Photo by Larry Bridges, Jr., via Unsplash

The world is full of people who call on others to be more rational. I should know — I’m one of them. But if they’re sports fans, such people should put their own house in order first. Upon reflection few of us, it seems, are quite as rational as we think.

I was doing OK on this score until about age 9, when my family moved to King of Prussia, PA. We lived along an extensive narrow corridor straight out of The Shining. On the very first night our next-door neighbor crossed the hall, stopped outside our door, and knocked. My mother gave a start; my father went to see.

“I noticed that you have here a very nice little boy,” white-haired Mr. Laufer told my dad. “And I got two tickets to see the Eagles play the Giants tomorrow. If you agree, I’d like to take your little boy to see the game, at the Vet.”

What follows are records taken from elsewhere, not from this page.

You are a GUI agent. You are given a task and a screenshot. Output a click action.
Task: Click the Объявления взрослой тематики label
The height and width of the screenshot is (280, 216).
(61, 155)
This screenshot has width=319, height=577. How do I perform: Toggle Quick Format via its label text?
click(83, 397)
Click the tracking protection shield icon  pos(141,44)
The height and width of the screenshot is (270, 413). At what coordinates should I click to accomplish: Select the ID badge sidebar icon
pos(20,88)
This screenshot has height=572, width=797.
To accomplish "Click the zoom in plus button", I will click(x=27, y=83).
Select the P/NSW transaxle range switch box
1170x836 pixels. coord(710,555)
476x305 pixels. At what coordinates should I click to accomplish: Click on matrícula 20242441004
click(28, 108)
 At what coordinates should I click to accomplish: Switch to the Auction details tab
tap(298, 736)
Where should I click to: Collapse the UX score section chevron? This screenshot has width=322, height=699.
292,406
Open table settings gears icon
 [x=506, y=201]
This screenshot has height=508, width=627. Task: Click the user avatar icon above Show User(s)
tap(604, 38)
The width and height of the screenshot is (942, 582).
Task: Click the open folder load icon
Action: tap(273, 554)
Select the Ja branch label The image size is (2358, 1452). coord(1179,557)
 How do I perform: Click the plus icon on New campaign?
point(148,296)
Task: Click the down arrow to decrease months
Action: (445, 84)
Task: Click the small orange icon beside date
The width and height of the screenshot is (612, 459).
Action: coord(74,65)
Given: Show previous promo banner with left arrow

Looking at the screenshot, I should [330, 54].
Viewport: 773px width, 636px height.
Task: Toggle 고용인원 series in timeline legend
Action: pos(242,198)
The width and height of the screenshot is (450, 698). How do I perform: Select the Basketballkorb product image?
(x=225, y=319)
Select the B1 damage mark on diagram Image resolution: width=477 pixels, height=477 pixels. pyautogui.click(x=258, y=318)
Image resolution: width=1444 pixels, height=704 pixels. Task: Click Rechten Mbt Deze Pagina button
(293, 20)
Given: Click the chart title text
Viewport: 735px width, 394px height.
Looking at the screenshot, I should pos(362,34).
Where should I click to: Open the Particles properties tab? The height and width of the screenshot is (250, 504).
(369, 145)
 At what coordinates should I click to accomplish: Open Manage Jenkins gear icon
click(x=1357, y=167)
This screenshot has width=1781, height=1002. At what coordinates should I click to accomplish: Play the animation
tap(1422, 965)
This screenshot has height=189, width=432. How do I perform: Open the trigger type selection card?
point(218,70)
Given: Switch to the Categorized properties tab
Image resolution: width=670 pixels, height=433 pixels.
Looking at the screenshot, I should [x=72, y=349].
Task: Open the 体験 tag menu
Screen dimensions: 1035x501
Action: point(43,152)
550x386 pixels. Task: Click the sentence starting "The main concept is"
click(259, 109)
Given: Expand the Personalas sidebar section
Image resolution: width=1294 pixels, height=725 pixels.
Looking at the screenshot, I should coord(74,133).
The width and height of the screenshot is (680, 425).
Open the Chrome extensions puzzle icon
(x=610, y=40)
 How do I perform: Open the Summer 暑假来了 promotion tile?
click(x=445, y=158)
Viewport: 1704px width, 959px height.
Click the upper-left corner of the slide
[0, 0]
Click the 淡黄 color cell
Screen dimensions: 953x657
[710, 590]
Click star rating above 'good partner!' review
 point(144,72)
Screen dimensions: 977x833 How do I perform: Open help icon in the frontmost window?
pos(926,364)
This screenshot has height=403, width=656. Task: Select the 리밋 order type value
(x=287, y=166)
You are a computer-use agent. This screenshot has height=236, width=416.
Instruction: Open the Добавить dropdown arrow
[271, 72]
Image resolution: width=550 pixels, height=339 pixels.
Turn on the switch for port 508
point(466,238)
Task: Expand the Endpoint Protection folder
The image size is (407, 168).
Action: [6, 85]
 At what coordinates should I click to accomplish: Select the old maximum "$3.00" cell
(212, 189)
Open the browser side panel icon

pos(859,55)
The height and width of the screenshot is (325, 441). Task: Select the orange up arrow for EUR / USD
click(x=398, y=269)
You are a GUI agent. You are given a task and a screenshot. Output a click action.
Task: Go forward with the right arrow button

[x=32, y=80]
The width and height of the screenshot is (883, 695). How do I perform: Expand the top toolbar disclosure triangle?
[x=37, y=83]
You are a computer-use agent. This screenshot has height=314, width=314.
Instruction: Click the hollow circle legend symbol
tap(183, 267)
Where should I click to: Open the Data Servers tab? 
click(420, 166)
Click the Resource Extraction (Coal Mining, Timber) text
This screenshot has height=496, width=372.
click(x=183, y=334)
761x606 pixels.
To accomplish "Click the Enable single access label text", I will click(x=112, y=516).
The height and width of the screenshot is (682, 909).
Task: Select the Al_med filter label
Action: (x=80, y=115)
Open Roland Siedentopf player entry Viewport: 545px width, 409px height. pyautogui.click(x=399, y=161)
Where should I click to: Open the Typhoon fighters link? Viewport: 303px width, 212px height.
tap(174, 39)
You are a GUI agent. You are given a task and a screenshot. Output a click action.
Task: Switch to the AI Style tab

Veterans Stadium was a shiny new thing back then, though in time it would fall from grace and be blown up for scrap cement. As for kindly Mr. Laufer, old Jewish fellow that he was, my guess is that today he’d be arrested on the spot.

“It would be Danny’s honor to go with you to see this match,” my immigrant father said.

The next morning, a great commotion filled the air. Paramedics stormed through the unventilated hallway and carted our neighbor away: Mr. Laufer had perished of a stroke! So great was my shock that I forgot all about the game. But my father, a man of focus who survived Nazi labor camp by his wits, most certainly did not.

“This match is on the television,” he said in his deliberate Romanian tones. “You will watch this match. You will learn the rules of this ‘football.’ And you will love these ‘Eagles.’ In this way, you will honor Mr. Laufer.”

So that’s exactly what I did. American football is so confoundingly complex that I still don’t know everything there is to be known, but the essence of it I figured out that afternoon. I have bled Eagles green ever since, and it has brought me misery enough to repent for any sin — my own and Mr. Laufer’s, I have to think, as well.

Philadelphia is a top-tier US market so it can buy decent teams in every sport, but a terrible curse seemed to befall them all as soon as I arrived upon the scene.

A constant stream of expectations raised, then dashed — such is the lot of Philly fans. The Eagles making the Super Bowl only twice and losing both times — until recently (we shall get to that). The Phillies baseball team came close and did finally win the World Series in 1980 (and again in 2008), and the Flyers hockey team and the 76ers of the NBA both did well at various times, but never well enough. There was no true dynasty in any sport. I’m afraid it has made the city’s fans into an irritable lot.

Over the years I soldiered on, allowing Sundays to be drained of life by the Eagles; lamenting the Flyers’ perennial inability to elegantly pass (my father was the first to notice this odd, generation-spanning indisposition); staying up late listening to the Phillies’ often bumbling West Coast away games on transistor radio.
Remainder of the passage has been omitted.